GÖÇ KONUSU EN HASSAS MESELELERDEN BİRİDİR

Uluslararası İş Forumu'nun insani ve iktisadi boyutuyla göç teması altında tertiplenmesi de ayrıca takdire şayandır. Forumda yapılan tartışmaların da hayırlara vesile olmasını diliyorum. Burada şu hususun altını öncelikle çizmek isterim: Göç konusu sadece bizim gibi geçiş güzergahındaki ülkeler için değil, gelişmiş, gelişmekte olan fark etmeksizin tüm dünya için günümüzün en hassas meselelerinden biridir.

Türkiye açısından göç, dünyanın birçok ülkesine kıyasla çok daha eski bir kavramdır. Biz gerek coğrafi konumumuz gerekse beşeri ve kültürel bağlarımız sebebiyle tarih boyunca göç hareketlerine muhatap olmuş bir ülkeyiz. Osmanlı Devleti'nin toprak kayıpları 19. yüzyıldan itibaren hızlanınca Kırım'dan, Kafkaslar'dan ve Balkanlar'dan yoğun göçler aldık. Son iki asırda başı dara düşen, sürgüne uğrayan soydaşlarımızı muhabbetle bağrımıza bastık. Müslümanlarla birlikte gün oldu Musevi ve Hıristiyanlara da kapımızı açtık. Birinci Körfez Savaşı'nda Kuzey Irak'ta zulüm gören Kürt kardeşlerimiz gibi 2011 yılından itibaren Suriye'deki iç savaştan kaçan komşularımıza da sahip çıkan biz olduk.

3,5 MİLYON İNSANA EV SAHİPLİĞİ YAPIYORUZ

Meselenin bir diğer boyutu ise şudur. 1960'lardan başlayarak yüz binlerce insanımız İstanbul Sirkeci tren istasyonundan davulla, zurnayla uğurlanarak gurbet trenlerine bindi. Acı vatan dedikleri Almanya'ya daha sonra da Belçika, İsviçre ve diğer Avrupa ülkelerine iş için, ekmek için, rızıklarını kazanmak için gitti.

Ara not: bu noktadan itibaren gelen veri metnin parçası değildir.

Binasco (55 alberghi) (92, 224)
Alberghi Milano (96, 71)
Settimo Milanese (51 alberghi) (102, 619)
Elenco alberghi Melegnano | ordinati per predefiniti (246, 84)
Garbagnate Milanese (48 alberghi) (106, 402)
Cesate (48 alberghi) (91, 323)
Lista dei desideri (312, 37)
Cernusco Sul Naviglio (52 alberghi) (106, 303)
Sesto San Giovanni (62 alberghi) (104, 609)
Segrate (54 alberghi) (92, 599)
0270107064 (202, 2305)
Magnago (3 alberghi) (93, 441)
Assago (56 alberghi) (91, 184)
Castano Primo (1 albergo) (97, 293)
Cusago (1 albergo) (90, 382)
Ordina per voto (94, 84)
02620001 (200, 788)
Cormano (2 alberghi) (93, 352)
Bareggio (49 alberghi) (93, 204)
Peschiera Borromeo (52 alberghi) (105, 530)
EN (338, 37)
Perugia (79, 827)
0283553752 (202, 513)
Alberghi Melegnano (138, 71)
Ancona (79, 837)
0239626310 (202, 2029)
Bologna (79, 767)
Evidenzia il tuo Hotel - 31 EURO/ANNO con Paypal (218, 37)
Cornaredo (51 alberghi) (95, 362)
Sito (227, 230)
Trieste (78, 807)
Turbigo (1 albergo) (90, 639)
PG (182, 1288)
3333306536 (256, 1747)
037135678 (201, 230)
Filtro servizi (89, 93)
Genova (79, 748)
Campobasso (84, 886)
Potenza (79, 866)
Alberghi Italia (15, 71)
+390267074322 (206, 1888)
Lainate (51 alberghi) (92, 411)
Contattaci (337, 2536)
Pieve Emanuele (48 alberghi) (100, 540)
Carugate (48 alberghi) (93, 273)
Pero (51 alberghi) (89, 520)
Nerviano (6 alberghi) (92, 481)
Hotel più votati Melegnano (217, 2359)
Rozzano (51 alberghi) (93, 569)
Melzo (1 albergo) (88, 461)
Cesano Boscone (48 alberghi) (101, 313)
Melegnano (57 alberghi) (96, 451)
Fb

Bugün çoğu Suriye'den 3,5 milyon civarında yerlerinden edilmiş insana ev sahipliği yapıyoruz. Yine bugün kahir ekseriyeti Almanya'da olmak üzere Avrupa'nın farklı ülkelerinde 6 milyonu aşkın kardeşimiz hayatlarına devam ediyor, yaşadıkları ülkelerin ekonomisine önemli katkılar sunuyor.

Aziz kardeşlerim, tüm bunları şunun için söylüyorum. Göç ve göçmenlik olgusuna aşina bir milletiz. Hem uzun yıllar farklı kaynaklardan göç almışız hem de vatandaşlarımızı göçmen olarak farklı ülkelere göndermişiz. Bu tecrübe son yıllarda iş çevrelerimiz dahil milletimizin farklı kesimlerini meşgul eden göç meselesini daha sağlıklı bir zeminde değerlendirmemize imkân sağlıyor.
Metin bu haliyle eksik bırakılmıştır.